• The problem:
With the pictures omitted, set down exactly the lines from the one that contains "The image size is (880, 753)." through the last line of the data.

-------- Data excerpts

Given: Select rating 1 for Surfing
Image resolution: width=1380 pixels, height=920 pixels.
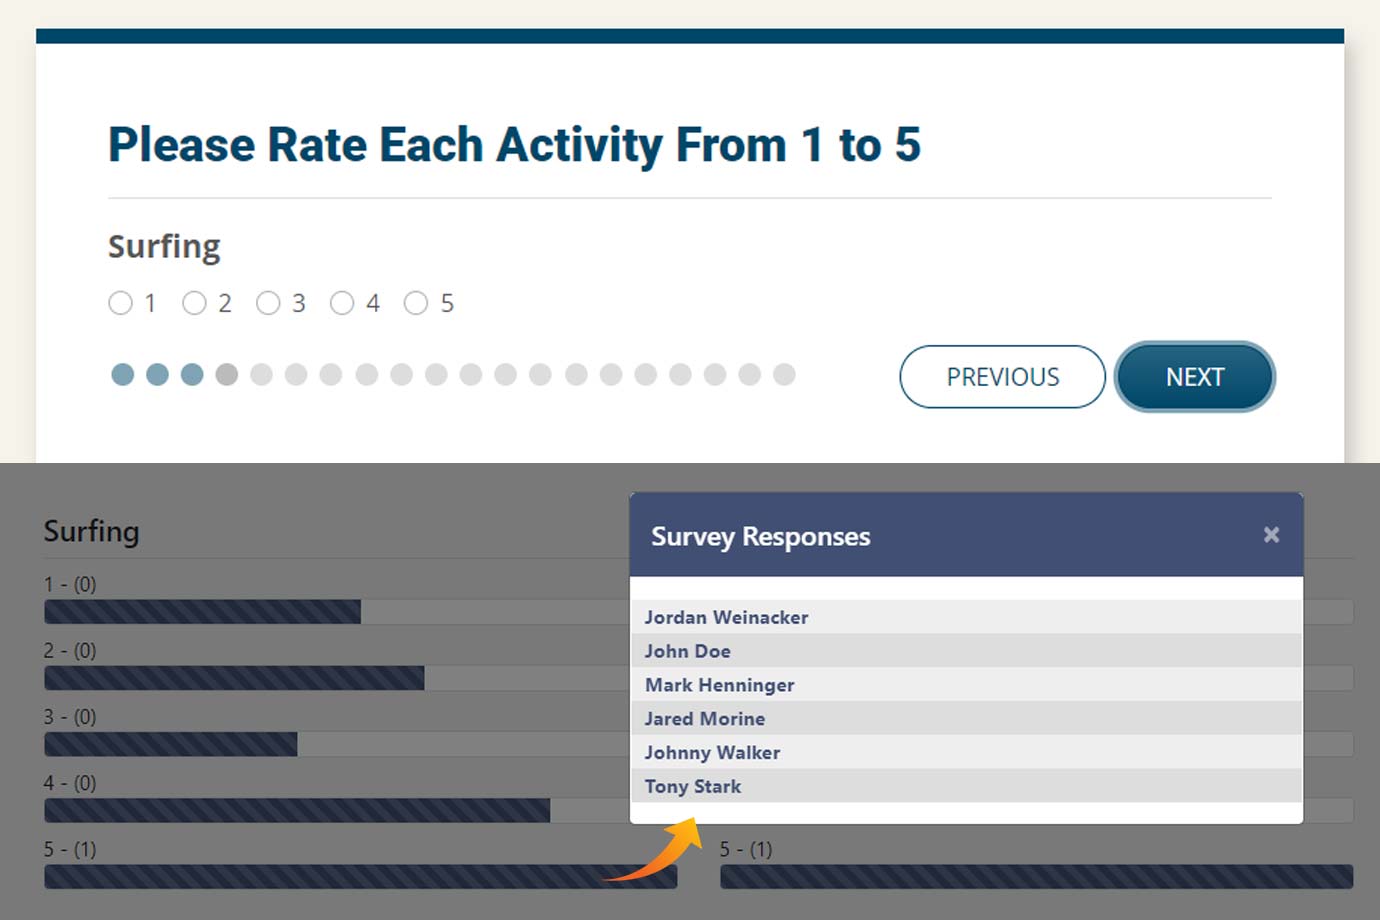Looking at the screenshot, I should [120, 303].
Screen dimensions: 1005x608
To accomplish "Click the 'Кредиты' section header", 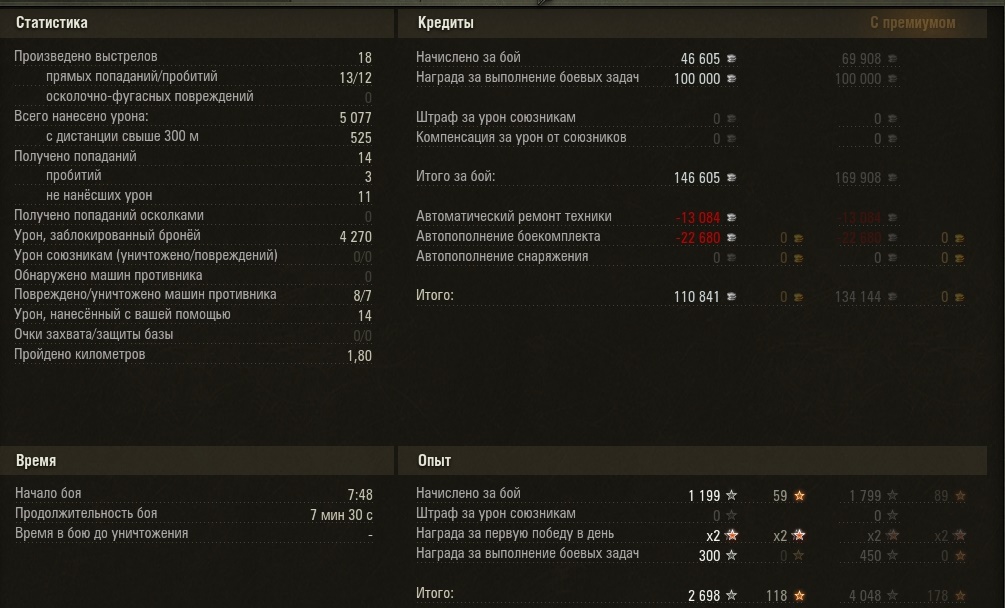I will [x=444, y=22].
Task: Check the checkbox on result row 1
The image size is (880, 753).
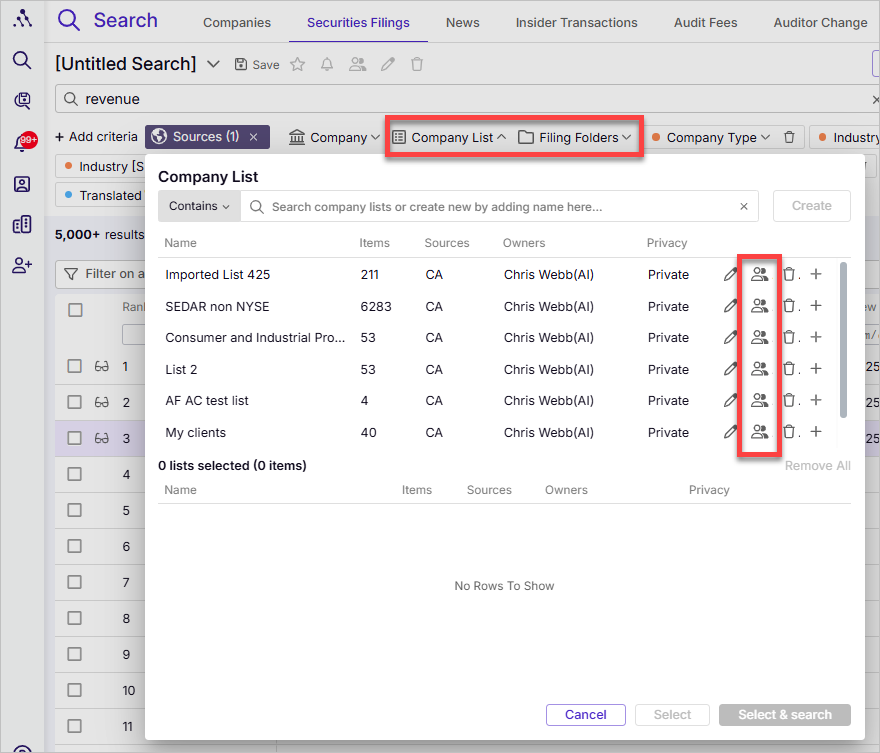Action: click(x=74, y=365)
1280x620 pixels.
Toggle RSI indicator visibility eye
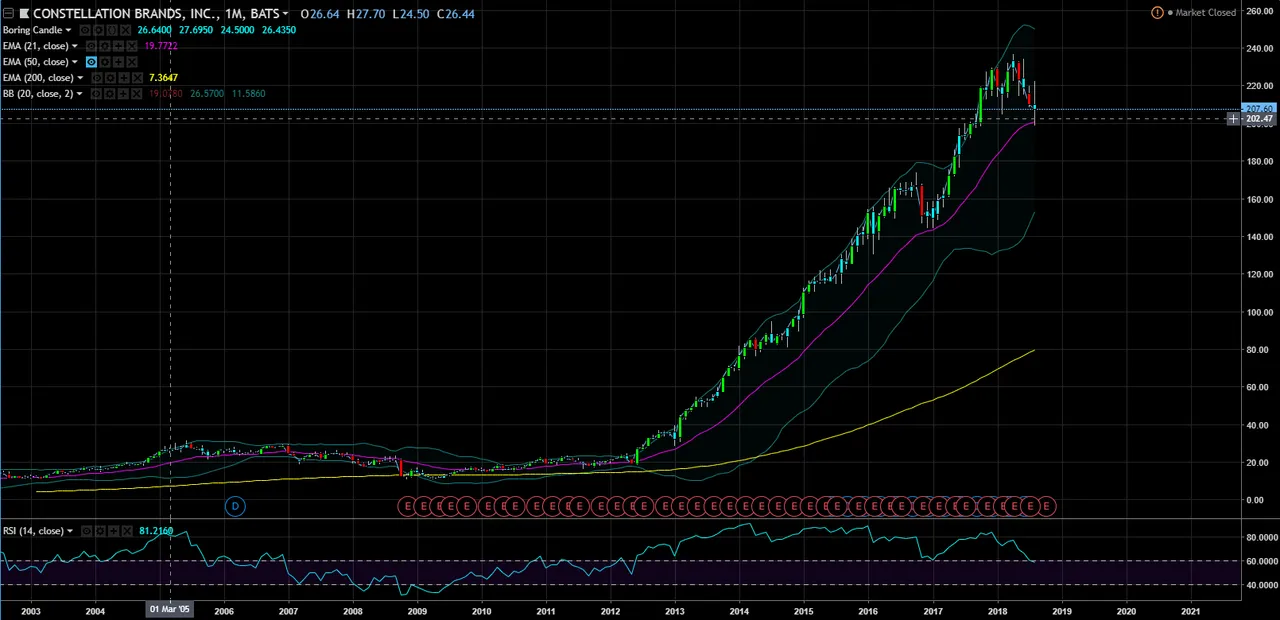[87, 531]
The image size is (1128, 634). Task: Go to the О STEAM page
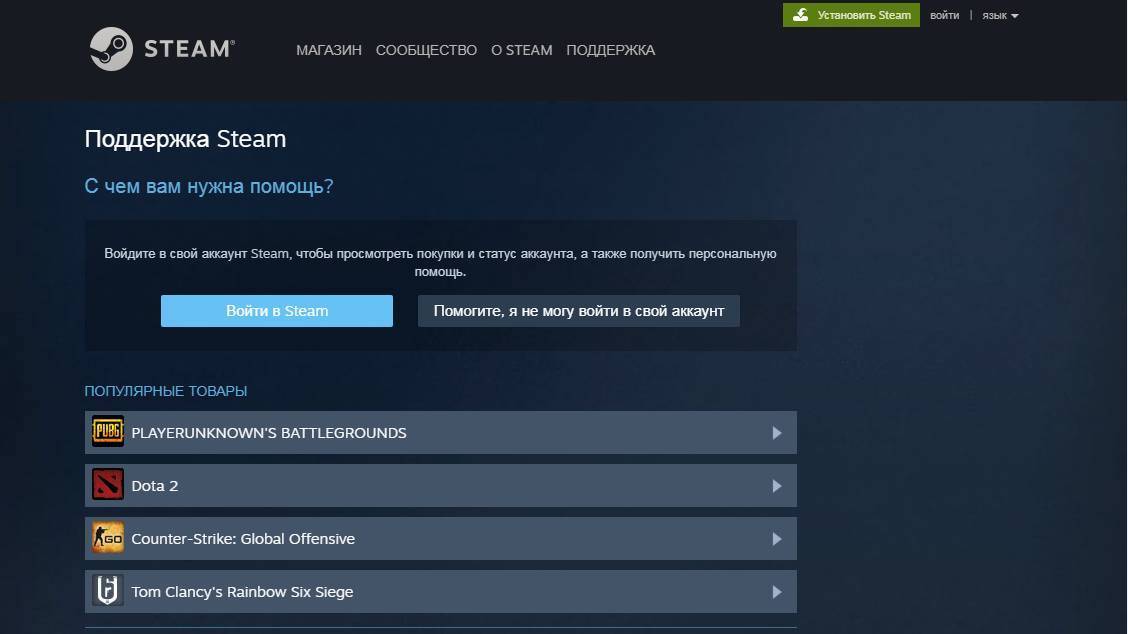[521, 50]
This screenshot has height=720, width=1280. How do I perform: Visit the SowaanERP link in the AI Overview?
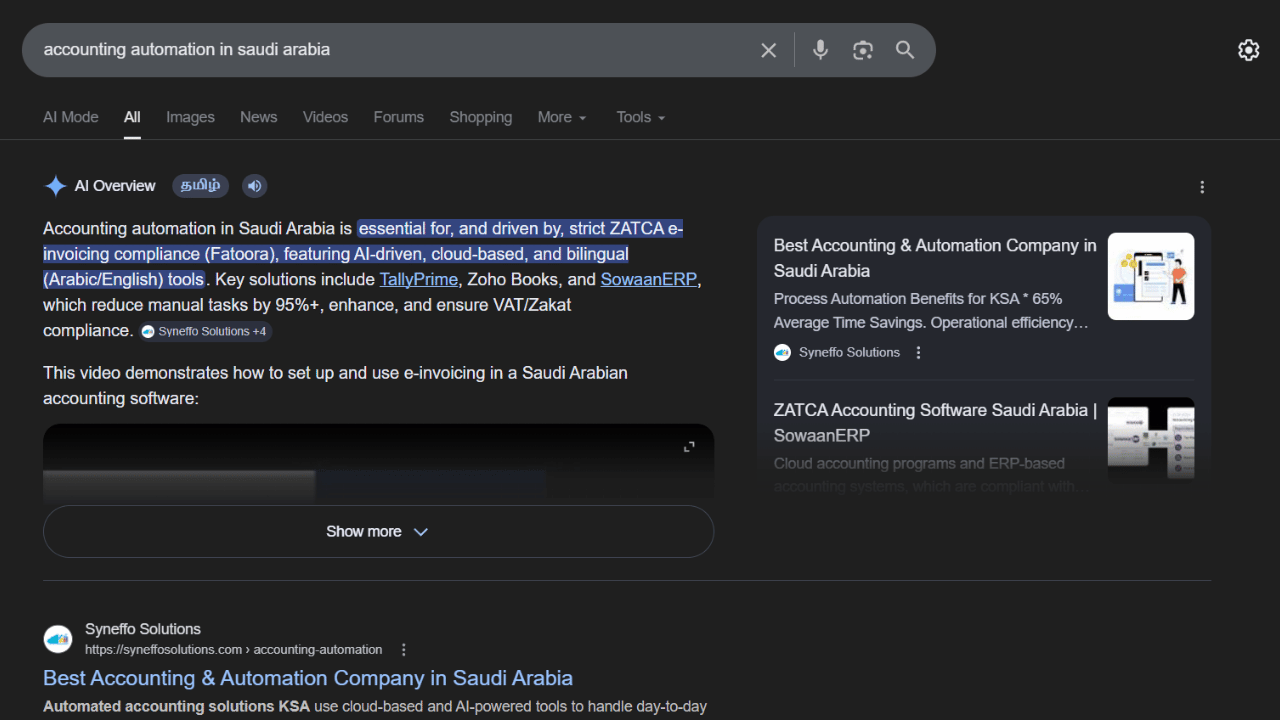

----------------

• Your response:
The image size is (880, 753).
Action: click(x=74, y=365)
1280x620 pixels.
Toggle RSI indicator visibility eye
[87, 531]
The image size is (1128, 634). Task: Go to the О STEAM page
[521, 50]
This screenshot has height=720, width=1280. How do I perform: Visit the SowaanERP link in the AI Overview?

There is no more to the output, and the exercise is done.